My latest prop the Animated Coffin Creep! I bought a rear wiper motor online recently and wanted to see how well it would work for prop making. It goods but has way more movement than I expected. Let me know what you think!!


----------



## jdubbya (Nov 6, 2005)

That turned out great! The movement is really nice. Another winner!


----------



## RoxyBlue (Oct 6, 2008)

I like the combination of the guy trying to get out and the other trying to dig him out


----------



## BIGANT (Jul 13, 2010)

Thanks guys!!!!


----------



## Hairazor (Mar 13, 2012)

Score another hit for you, this is great


----------



## Pumpkin5 (Aug 8, 2010)

:jol:Love it!!! I could so see this at The Haunted Mansion.

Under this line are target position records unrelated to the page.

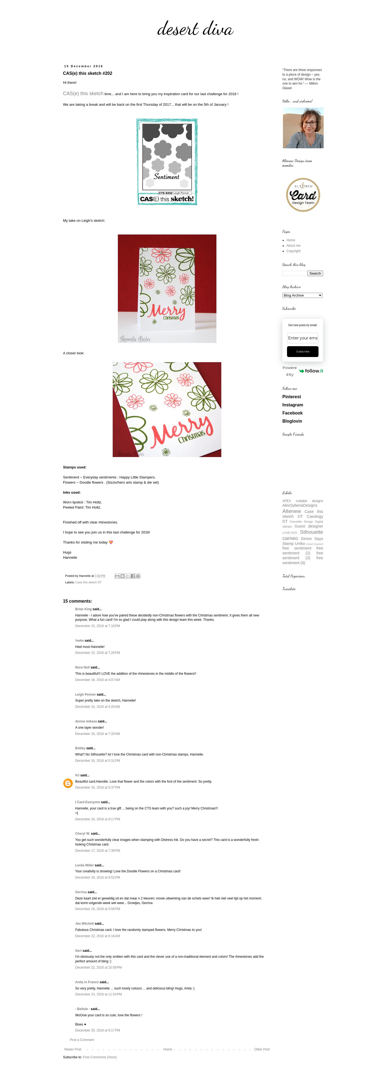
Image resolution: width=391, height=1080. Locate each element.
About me (293, 246)
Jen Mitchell (84, 923)
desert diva (195, 28)
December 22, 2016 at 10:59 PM (98, 967)
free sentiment (296, 548)
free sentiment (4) (302, 560)
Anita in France (87, 982)
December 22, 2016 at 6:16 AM (97, 936)
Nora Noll (82, 667)
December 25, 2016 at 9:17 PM (97, 1030)
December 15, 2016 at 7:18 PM (97, 626)
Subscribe (303, 351)
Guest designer (309, 526)
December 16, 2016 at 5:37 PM (97, 787)
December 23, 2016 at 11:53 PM (98, 994)
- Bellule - (82, 1009)
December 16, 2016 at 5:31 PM (97, 761)
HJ (77, 775)
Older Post (262, 1049)
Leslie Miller (84, 865)
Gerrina (81, 892)
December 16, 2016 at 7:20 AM (97, 734)
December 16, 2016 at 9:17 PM (97, 819)
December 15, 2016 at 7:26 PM (97, 653)
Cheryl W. (82, 833)
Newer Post (72, 1049)
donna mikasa (86, 721)
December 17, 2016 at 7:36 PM (97, 851)
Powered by (303, 371)
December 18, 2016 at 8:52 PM (97, 877)
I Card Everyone (87, 802)
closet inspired (314, 543)
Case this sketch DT (88, 582)
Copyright (293, 251)
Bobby (80, 748)
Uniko (300, 543)
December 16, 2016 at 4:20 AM (97, 707)
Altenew (291, 511)
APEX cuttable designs (302, 501)
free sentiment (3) (302, 555)
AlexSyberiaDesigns (299, 505)
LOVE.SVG (289, 532)
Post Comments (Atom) (100, 1057)
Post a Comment (82, 1040)
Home (167, 1049)
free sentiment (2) (302, 550)
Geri (78, 951)
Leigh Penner (85, 694)
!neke (79, 640)
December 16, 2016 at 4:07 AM (97, 680)
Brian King (83, 609)
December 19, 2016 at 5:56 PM (97, 909)
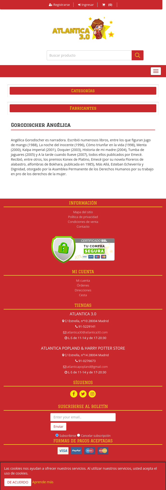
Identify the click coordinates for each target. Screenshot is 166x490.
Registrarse (59, 4)
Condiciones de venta (83, 221)
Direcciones (83, 290)
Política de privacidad (83, 217)
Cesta (83, 295)
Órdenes (83, 285)
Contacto (83, 226)
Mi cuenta (83, 280)
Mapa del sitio (83, 212)
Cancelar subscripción (96, 436)
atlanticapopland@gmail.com (87, 366)
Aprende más (42, 482)
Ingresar (86, 4)
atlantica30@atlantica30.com (87, 332)
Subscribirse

Great idea! You have so much creative juice, WOW!!!


----------



## BIGANT (Jul 13, 2010)

Thanks everyone!!


----------



## Sytnathotep (Oct 10, 2011)

That looks great! Love the "digger" too! Did you get the motors local, or online from somewhere?


----------



## bobzilla (Nov 13, 2008)

Cool stuff!
Nice work


----------



## heresjohnny (Feb 15, 2006)

Those two make a great pair!


----------